Question

The current (I) in a wire varies directly as the voltage (v) and inversely as the resistance (r). If the current is 27.5 amps when the voltage is 110 volts and the resistance is 4 ohms, find the current when the voltage is 125 volts and the resistance is 16 ohms. (Round your answer to two decimal places.)

Answer 1

Current (l) = 7.81 amps (rounded to 2 decimal places)

Step-by-step explanation

Declaration of Variables

Let l represent the current in a wire,

v represent the voltage, and

r represent the resistance

Desired Outcome

The current (l)

Equation formation

`\begin{gathered} l\propto(v)/(r) \\ l\text{ = }(kv)/(r) \end{gathered}`

where k is the constant of proportionality.

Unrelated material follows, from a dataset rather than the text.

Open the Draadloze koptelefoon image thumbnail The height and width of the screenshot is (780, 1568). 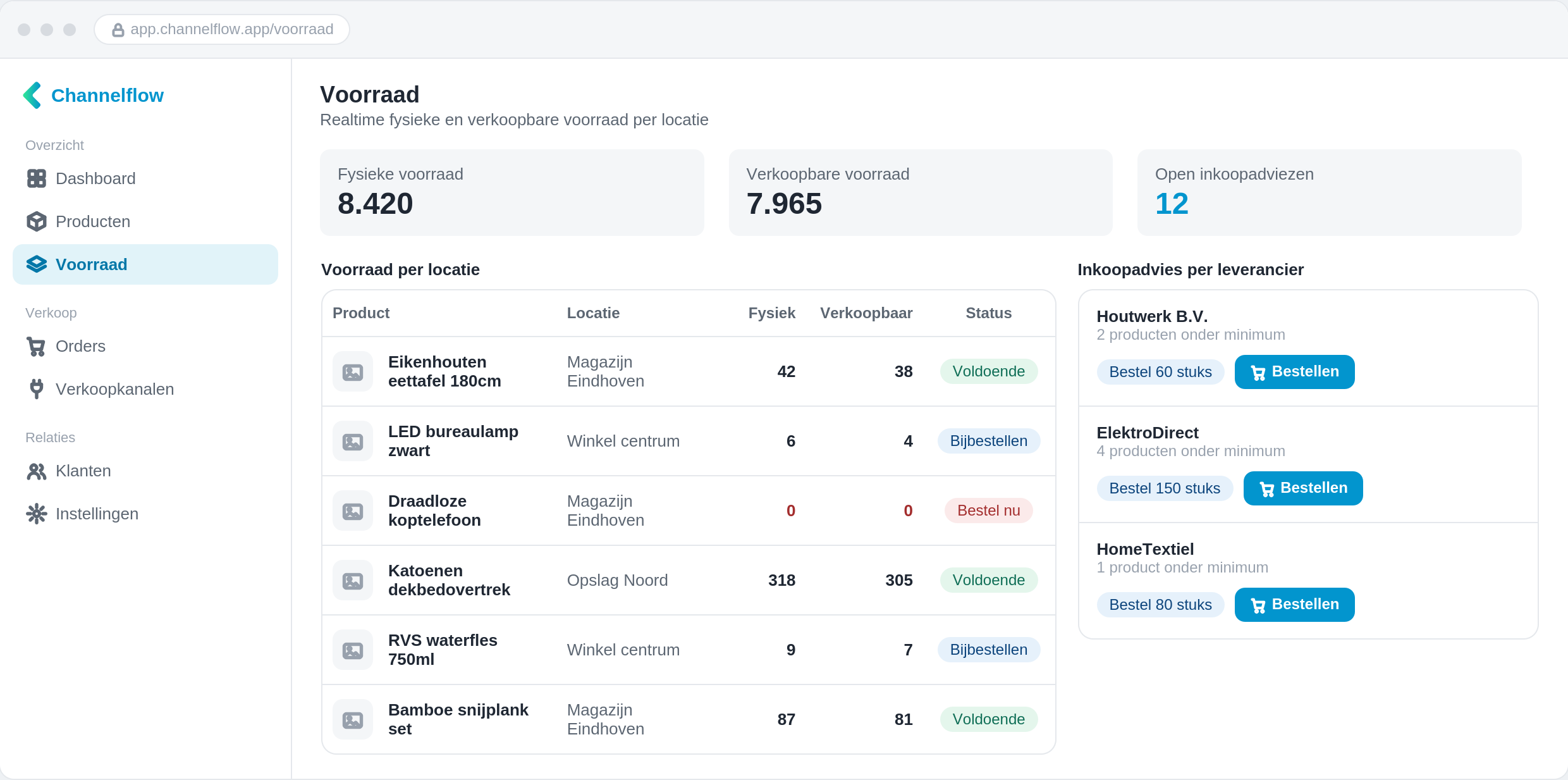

Determine the value of k given l = 27.5, v = 110, and r = 4.

`\begin{gathered} l\text{ = }(kv)/(r) \\ 27.5\text{ = }(k*110)/(4) \\ 110k\text{ = 27.5}*4 \\ 110k\text{ = 110} \\ k\text{ = }(110)/(110) \\ k\text{ = 1} \end{gathered}`

Find the current (l) given v = 125, and r = 16.

`\begin{gathered} l\text{ = }(kv)/(r) \\ l\text{ = }(1*125)/(16) \\ l\text{ = 7.8125 amps} \end{gathered}`

Hence, the current (l) when the voltage is 125 volts and the resistance is 16 ohms is 7.81 amps (rounded to 2 decimal places).